Background information
- Origin: Hamburg, Germany
- Genres: Drum and bass Neurofunk Neurohop Electronica IDM
- Years active: 2001–present
- Labels: Med School Music MethLab Recordings
- Members: Stefan Westphal Christine Westphal

= Rawtekk =

German electronic music duo

Rawtekk (stylized as RAWTEƎKꓘ) is a German electronic music duo consisting of Stefan and Christine Westphal from Hamburg.

Apart from composing electronic music, they also produce music for commercial spots, image films and sound logos under the alias Noise Design. Furthermore, they develop sample libraries and demo songs for Steinberg's DAW Cubase, Halion, Halion Sonic and Sequel.

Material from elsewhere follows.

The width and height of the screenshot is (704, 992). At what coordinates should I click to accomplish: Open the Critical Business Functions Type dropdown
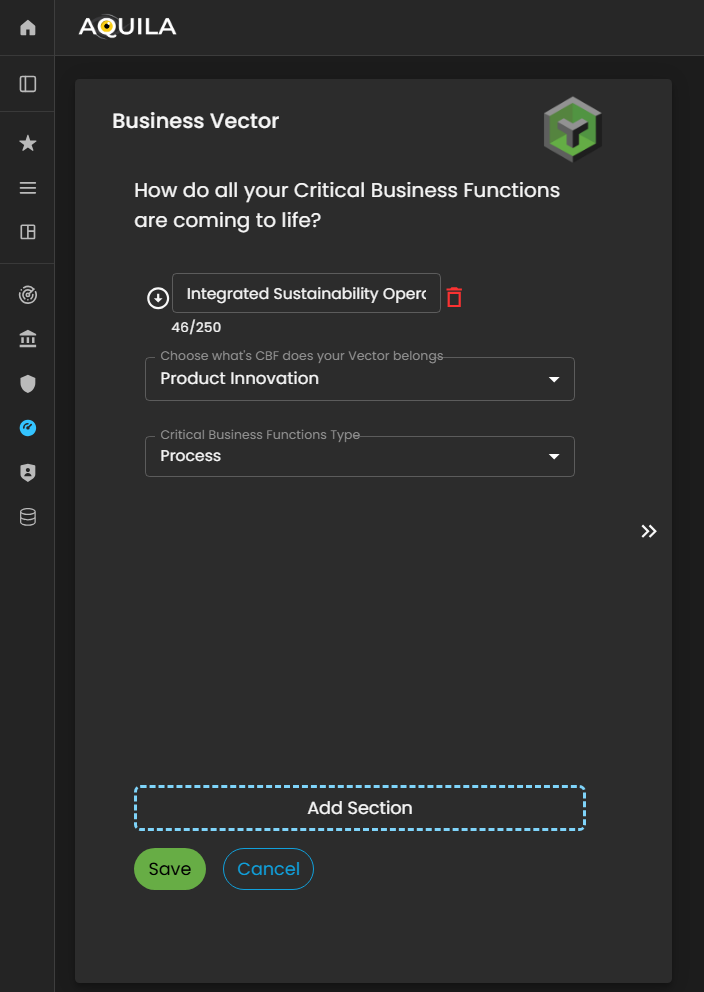click(359, 456)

In 2011, they received the award for the best commercial music in Germany (Deutscher Werbefilmpreis). Since 2013, Christine is a member of the German Advertising Film Academy.

== Career ==
In 2001, Stefan founded Rawtekk to release drum and bass and breaks. His first release, Your Game, came in 2006 on Destination Recordings and was followed a year later with a trio of 12"s for Syndrome Audio, Citrus, and Disturbed. The couple started working together in 2011, combining Stefan’s knowledge in the production of experimental electronica, minimal techno and drum and bass with Christine's experiences as singer and songwriter. The duo acquired first recognition when Hospital Records' offshoot Med School included their track "Snowflakes" on the compilation New Blood 011, which was released in March 2011.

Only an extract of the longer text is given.